The great Corey Locke Experiment is over and while Locke’s treatment in his three games with the Ottawa Senators has been met with indignation in some corners, the fact is if the Senators were looking for a 26-year-old journeyman as the answer to their offensive woes, their troubles are deeper than we ever could have imagined.

Or perhaps not. Their troubles are actually acutely deep. Yes, Locke is a former scoring champion and MVP in the Ontario Hockey League. Yes, he was leading the American Hockey League in scoring at the time of his recall, a status he did not relinquish in his three-game stint with the Senators. Yes, he is creative and talented and probably earned a chance to show his stuff to the NHL team.

But Locke is also trapped in hockey purgatory in many ways. You could make the argument that the former Ottawa 67′s star is among a long line of players in hockey history who are too good for the minors, but not good enough for the NHL. Hockey purgatory has claimed many victims. Among those taking up permanent residence are/were Bruce Boudreau, Steve Maltais, Darren Haydar, Brett Sterling, Rich Chernomaz, Jody Gage, Donald MacLean, Fred Glover … the list goes on.

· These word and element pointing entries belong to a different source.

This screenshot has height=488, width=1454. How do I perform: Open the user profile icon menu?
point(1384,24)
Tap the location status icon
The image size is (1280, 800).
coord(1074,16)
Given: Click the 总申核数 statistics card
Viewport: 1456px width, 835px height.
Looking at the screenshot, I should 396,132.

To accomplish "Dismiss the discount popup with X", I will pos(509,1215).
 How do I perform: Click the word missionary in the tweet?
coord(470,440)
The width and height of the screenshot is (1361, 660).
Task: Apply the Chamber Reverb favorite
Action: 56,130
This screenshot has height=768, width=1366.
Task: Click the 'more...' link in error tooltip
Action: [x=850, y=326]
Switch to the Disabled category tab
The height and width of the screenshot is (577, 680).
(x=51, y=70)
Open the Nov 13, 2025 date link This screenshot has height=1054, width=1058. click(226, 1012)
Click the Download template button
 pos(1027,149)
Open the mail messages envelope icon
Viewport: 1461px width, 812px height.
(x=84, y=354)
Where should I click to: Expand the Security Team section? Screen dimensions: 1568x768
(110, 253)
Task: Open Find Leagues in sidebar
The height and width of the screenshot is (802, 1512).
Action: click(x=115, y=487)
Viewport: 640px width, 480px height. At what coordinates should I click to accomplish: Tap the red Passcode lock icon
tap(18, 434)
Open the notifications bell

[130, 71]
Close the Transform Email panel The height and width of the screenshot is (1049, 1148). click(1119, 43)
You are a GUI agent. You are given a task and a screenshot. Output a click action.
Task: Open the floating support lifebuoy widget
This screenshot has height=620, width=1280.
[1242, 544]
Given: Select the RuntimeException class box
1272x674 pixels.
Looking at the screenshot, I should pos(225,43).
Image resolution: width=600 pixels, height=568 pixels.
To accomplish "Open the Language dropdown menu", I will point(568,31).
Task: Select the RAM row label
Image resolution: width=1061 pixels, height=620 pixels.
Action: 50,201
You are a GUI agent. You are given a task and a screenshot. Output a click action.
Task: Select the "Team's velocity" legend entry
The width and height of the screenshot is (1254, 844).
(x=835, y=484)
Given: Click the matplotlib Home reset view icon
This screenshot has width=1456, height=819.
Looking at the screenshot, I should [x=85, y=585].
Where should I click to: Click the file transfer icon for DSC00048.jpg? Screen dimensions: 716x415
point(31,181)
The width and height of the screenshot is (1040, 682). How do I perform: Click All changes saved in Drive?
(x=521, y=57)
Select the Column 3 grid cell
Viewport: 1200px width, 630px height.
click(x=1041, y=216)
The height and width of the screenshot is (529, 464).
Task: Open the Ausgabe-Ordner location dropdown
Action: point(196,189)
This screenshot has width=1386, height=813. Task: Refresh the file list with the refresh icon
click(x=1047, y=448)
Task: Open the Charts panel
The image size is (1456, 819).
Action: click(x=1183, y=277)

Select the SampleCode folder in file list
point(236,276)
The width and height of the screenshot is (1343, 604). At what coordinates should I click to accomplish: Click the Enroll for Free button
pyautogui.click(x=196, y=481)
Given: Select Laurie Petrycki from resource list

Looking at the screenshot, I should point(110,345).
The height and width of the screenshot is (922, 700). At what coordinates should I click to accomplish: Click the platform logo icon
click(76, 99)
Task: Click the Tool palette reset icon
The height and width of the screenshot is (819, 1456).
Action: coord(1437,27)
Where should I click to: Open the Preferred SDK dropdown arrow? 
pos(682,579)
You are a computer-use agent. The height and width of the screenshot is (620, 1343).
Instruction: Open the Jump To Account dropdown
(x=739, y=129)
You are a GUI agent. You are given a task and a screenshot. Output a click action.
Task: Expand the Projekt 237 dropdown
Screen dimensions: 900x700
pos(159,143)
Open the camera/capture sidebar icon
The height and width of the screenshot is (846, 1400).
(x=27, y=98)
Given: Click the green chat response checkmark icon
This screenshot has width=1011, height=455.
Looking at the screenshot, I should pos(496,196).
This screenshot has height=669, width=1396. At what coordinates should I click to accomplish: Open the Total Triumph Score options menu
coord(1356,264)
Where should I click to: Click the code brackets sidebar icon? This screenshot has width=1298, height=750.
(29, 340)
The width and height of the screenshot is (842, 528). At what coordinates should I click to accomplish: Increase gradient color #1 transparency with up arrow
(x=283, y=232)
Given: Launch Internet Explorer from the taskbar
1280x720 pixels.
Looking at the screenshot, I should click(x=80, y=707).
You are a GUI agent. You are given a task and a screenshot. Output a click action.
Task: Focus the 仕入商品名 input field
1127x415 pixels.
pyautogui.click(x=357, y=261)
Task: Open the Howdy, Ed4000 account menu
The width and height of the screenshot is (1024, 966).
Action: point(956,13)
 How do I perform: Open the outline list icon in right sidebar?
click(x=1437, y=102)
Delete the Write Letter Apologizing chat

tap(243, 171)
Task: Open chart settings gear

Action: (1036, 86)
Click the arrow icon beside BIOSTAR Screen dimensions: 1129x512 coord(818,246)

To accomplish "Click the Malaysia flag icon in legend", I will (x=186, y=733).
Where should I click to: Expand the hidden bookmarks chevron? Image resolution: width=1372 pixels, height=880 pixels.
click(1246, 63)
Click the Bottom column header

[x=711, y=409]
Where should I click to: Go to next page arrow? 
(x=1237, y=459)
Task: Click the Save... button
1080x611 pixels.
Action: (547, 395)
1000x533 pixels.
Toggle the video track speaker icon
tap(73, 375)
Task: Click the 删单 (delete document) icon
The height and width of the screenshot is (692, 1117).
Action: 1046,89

These players are all respectable in their own right, but often don’t have the size, strength and/or skating ability to withstand the rigours of the NHL. They often start their NHL tenure with a bang, but almost always fade away after a while. There’s little doubt the Senators expected that from Locke, who is already in his fourth professional organization.

The fact is, neither the Senators nor Locke ever really intended for him to be anything more than a fill-in guy. Otherwise, instead of commanding an enormous AHL sum of $250,000 a season and just the NHL minimum of $500,000 on a two-way deal, if Locke truly believed he was more than an AHL commodity he would have taken less to play in the AHL and more to play in the NHL. If the Senators had agreed, they would have been happy to pay it.

You could argue that with three games of fourth-line duty, Locke probably didn’t get much of a chance to show whether or not he belongs in the NHL. And he did manage to record his first NHL assist. But Locke probably never envisioned himself as a saviour. And the Senators didn’t either.